ISO basic Latin alphabet explained

The ISO basic Latin alphabet is an international standard (beginning with ISO/IEC 646) for a Latin-script alphabet that consists of two sets (uppercase and lowercase) of 26 letters, codified in various national and international standards and used widely in international communication. They are the same letters that comprise the current English alphabet. Since medieval times, they are also the same letters of the modern Latin alphabet. The order is also important for sorting words into alphabetical order.

The two sets contain the following 26 letters each:^[1]

ISO basic Latin alphabet
Uppercase letter set	A	B	C	D	E	F	G	H	I	J	K	L	M	N	O	P	Q	R	S	T	U	V	W	X	Y	Z
Lowercase letter set	a	b	c	d	e	f	g	h	i	j	k	l	m	n	o	p	q	r	s	t	u	v	w	x	y	z

History

By the 1960s it became apparent to the computer and telecommunications industries in the First World that a non-proprietary method of encoding characters was needed. The International Organization for Standardization (ISO) encapsulated the Latin script in their (ISO/IEC 646) 7-bit character-encoding standard. To achieve widespread acceptance, this encapsulation was based on popular usage. The standard was based on the already published American Standard Code for Information Interchange, better known as ASCII, which included in the character set the 26 × 2 letters of the English alphabet.
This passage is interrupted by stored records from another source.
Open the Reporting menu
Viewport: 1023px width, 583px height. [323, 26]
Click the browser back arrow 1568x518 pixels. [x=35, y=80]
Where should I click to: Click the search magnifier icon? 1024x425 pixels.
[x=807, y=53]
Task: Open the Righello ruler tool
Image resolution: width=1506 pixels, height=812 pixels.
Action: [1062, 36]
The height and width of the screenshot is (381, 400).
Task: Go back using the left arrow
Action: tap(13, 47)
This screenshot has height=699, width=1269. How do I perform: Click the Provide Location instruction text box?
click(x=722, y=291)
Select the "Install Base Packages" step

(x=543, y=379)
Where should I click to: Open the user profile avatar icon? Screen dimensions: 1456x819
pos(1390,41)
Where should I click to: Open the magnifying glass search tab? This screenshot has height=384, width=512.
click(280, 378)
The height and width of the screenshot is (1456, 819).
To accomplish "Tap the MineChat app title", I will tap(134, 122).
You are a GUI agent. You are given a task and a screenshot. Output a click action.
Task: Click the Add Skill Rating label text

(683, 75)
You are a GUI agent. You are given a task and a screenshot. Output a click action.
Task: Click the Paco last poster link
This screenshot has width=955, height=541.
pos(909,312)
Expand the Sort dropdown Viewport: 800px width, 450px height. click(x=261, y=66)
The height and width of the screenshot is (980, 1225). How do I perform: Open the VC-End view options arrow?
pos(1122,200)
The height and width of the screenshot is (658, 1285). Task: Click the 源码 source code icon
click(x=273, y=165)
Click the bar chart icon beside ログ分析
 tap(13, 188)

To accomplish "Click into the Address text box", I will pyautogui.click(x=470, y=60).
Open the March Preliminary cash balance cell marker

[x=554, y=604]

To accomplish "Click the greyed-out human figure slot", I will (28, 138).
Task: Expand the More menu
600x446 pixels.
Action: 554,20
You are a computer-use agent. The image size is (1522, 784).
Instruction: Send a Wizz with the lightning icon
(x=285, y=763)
Later standards issued by the ISO, for example ISO/IEC 8859 (8-bit character encoding) and ISO/IEC 10646 (Unicode Latin), have continued to define the 26 × 2 letters of the English alphabet as the basic Latin script with extensions to handle other letters in other languages.^[1]

Terminology

See main article: Basic Latin (Unicode block).

The Unicode block that contains the alphabet is called "C0 Controls and Basic Latin". Two subheadings exist:^[2]

"Uppercase Latin alphabet": the letters start at U+0041 and contain the string LATIN CAPITAL LETTER in their descriptions
"Lowercase Latin alphabet": the letters start at U+0061 and contain the string LATIN SMALL LETTER in their descriptions

There are also another two sets in the Halfwidth and Fullwidth Forms block:^[3]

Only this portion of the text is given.